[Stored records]
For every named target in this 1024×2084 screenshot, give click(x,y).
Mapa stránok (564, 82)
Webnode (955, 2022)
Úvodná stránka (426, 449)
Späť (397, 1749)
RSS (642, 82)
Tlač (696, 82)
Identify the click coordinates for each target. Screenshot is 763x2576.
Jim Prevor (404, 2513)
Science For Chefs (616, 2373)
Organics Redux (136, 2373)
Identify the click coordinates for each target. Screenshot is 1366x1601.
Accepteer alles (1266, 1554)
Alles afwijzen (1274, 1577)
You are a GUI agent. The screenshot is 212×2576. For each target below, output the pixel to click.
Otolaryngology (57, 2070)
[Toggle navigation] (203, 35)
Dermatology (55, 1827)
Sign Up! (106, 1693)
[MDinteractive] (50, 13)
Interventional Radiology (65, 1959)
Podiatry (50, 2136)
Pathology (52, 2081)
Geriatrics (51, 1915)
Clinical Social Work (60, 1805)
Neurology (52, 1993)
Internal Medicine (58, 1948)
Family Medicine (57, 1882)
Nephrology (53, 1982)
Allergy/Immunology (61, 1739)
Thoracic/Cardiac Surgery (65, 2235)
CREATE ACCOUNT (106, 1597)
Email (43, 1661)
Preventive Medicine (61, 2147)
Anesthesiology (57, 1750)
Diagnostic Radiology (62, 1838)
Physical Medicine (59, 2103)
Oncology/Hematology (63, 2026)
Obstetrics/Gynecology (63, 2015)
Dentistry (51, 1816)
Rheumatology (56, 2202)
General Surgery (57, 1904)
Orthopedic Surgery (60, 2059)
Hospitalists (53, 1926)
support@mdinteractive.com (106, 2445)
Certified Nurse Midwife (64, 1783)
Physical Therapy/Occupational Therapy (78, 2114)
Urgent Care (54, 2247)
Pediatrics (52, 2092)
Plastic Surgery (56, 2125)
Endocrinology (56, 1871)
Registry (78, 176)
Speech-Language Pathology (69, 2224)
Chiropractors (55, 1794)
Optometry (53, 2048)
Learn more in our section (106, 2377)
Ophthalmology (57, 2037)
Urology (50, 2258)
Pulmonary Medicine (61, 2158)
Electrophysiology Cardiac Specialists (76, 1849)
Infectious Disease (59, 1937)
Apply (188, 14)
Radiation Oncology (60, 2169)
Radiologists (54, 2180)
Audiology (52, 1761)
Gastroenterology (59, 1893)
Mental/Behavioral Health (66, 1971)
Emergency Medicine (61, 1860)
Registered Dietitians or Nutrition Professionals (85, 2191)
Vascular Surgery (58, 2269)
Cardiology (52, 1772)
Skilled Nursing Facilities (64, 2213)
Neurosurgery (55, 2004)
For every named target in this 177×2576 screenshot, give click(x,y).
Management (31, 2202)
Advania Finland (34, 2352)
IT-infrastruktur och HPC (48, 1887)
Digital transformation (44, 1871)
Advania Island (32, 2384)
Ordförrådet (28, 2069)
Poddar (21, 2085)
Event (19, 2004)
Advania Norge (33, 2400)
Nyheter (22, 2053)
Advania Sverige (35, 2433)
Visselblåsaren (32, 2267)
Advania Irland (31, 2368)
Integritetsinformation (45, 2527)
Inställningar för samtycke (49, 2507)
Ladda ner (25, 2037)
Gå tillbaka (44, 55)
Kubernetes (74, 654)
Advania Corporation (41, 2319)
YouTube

> [WORK INSTRUCTION]: In the records above, the line with "Family Medicine (57, 1882)" marks the start and the line with "Advania Sverige (35, 2433)" marks the end; copy that stretch exactly, both lines included, and nothing else.

> [REPLY]:
Family Medicine (57, 1882)
Nephrology (53, 1982)
Allergy/Immunology (61, 1739)
Thoracic/Cardiac Surgery (65, 2235)
CREATE ACCOUNT (106, 1597)
Email (43, 1661)
Preventive Medicine (61, 2147)
Anesthesiology (57, 1750)
Diagnostic Radiology (62, 1838)
Physical Medicine (59, 2103)
Oncology/Hematology (63, 2026)
Obstetrics/Gynecology (63, 2015)
Dentistry (51, 1816)
Rheumatology (56, 2202)
General Surgery (57, 1904)
Orthopedic Surgery (60, 2059)
Hospitalists (53, 1926)
support@mdinteractive.com (106, 2445)
Certified Nurse Midwife (64, 1783)
Physical Therapy/Occupational Therapy (78, 2114)
Urgent Care (54, 2247)
Pediatrics (52, 2092)
Plastic Surgery (56, 2125)
Endocrinology (56, 1871)
Registry (78, 176)
Speech-Language Pathology (69, 2224)
Chiropractors (55, 1794)
Optometry (53, 2048)
Learn more in our section (106, 2377)
Ophthalmology (57, 2037)
Urology (50, 2258)
Pulmonary Medicine (61, 2158)
Electrophysiology Cardiac Specialists (76, 1849)
Infectious Disease (59, 1937)
Apply (188, 14)
Radiation Oncology (60, 2169)
Radiologists (54, 2180)
Audiology (52, 1761)
Gastroenterology (59, 1893)
Mental/Behavioral Health (66, 1971)
Emergency Medicine (61, 1860)
Registered Dietitians or Nutrition Professionals (85, 2191)
Vascular Surgery (58, 2269)
Cardiology (52, 1772)
Skilled Nursing Facilities (64, 2213)
Neurosurgery (55, 2004)
For every named target in this 177×2576 screenshot, give click(x,y).
Management (31, 2202)
Advania Finland (34, 2352)
IT-infrastruktur och HPC (48, 1887)
Digital transformation (44, 1871)
Advania Island (32, 2384)
Ordförrådet (28, 2069)
Poddar (21, 2085)
Event (19, 2004)
Advania Norge (33, 2400)
Nyheter (22, 2053)
Advania Sverige (35, 2433)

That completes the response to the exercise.